2008, année européenne du silence consenti
LABAKI,MAROUN
Mercredi 2 janvier 2008
L’année 2008 devra être moins mouvementée. Il s’agit en effet pour les vingt-sept capitales de ratifier le nouveau traité, dit « de Lisbonne ». La chancelière allemande, par un très habile exercice politique, est parvenue à faire accepter un texte à peine édulcoré par rapport au projet de Constitution, mais qui peut néanmoins être présenté comme une victoire par les tenants de l’Europe minimale. Résultat : pas de référendum en vue – sauf en Irlande où c’est obligatoire –, pas de débats, pas de déballage démocratique, pas de vagues, pas de risques !

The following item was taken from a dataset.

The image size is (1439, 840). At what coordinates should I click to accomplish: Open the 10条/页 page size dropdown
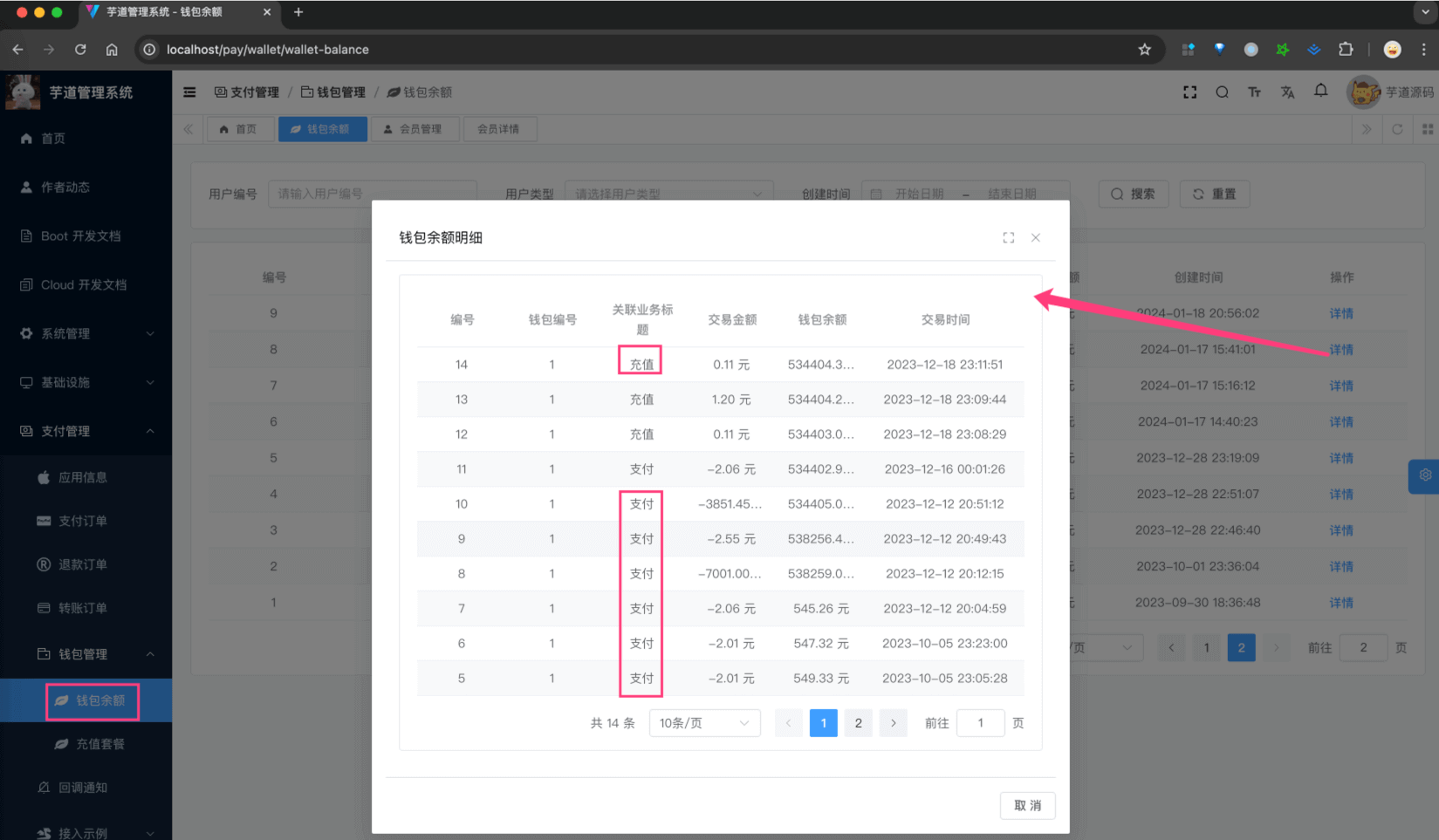coord(704,723)
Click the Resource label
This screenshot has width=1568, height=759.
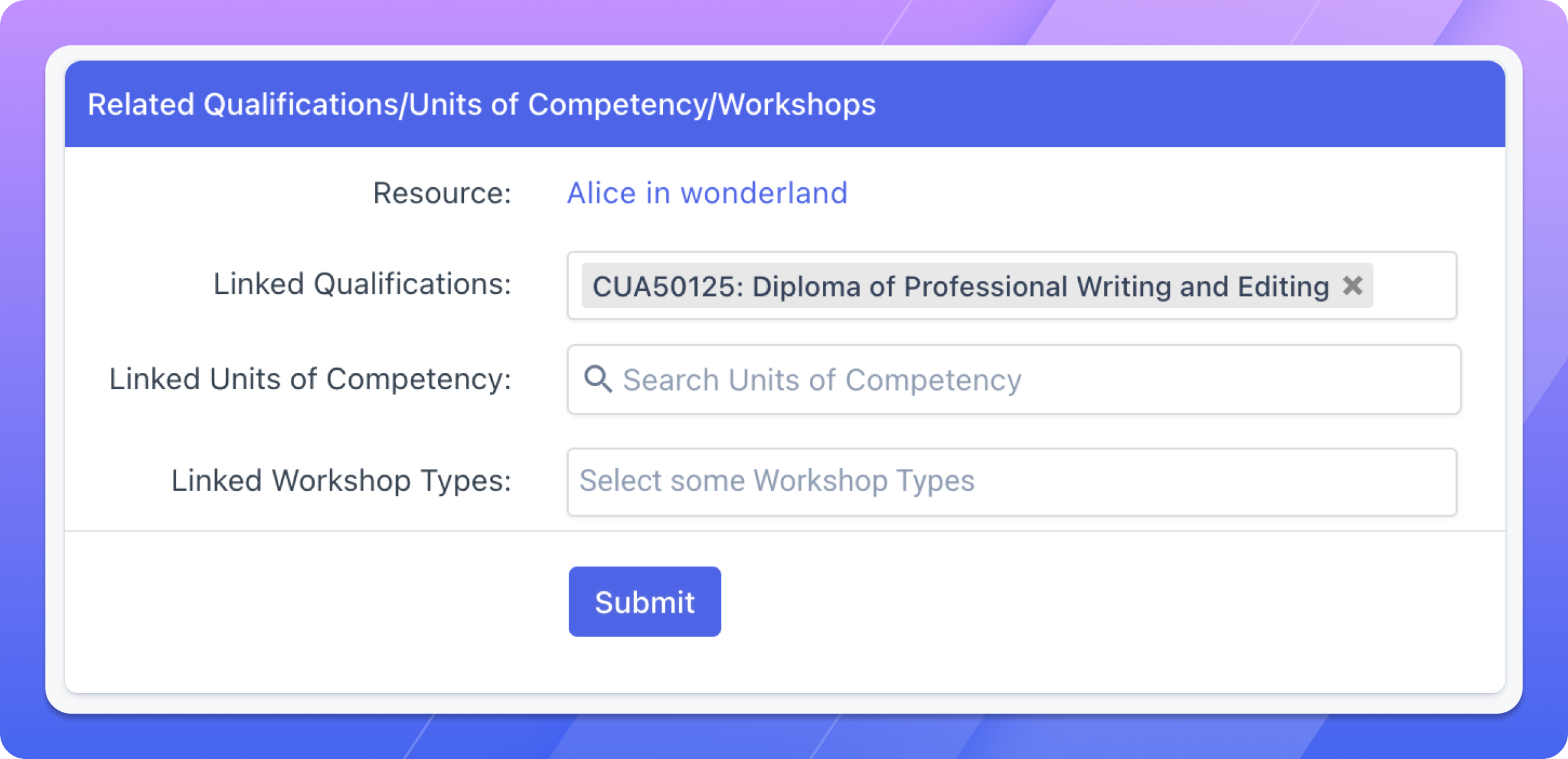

Les démocrates les plus intransigeants et les inconditionnels de la transparence doivent-ils consentir à cette cure de silence, accepter de faire comme s’ils ne savaient pas ? Un seul « non » national condamnerait le nouveau traité à la poubelle. Il faut donc y réfléchir à deux fois.
La Slovénie, qui a pris ce mardi la présidence semestrielle de l’Union, ne fera pas de vagues. Elle n’en a d’ailleurs ni la volonté ni les moyens. C’est un petit pays, nouveau membre, qui va fournir un effort important pour s’acquitter au mieux de sa tâche de gestion courante.
La présidence suivante – française – sera à coup sûr plus controversée. Avec un Nicolas Sarkozy en représentation permanente, tantôt ultralibéral et tantôt interventionniste, chantre de la nation française, inventeur de l’« Union méditerranéenne », qui est pour les règles européennes sauf quand il est contre…
Croisons les doigts. Ce traité doit être ratifié par tous le plus vite possible. Après son entrée en vigueur, qui permettra à l’Union d’être plus efficace, il sera toujours temps de débattre. De l’avenir. De l’étape suivante. Des Etats-Unis d’Europe.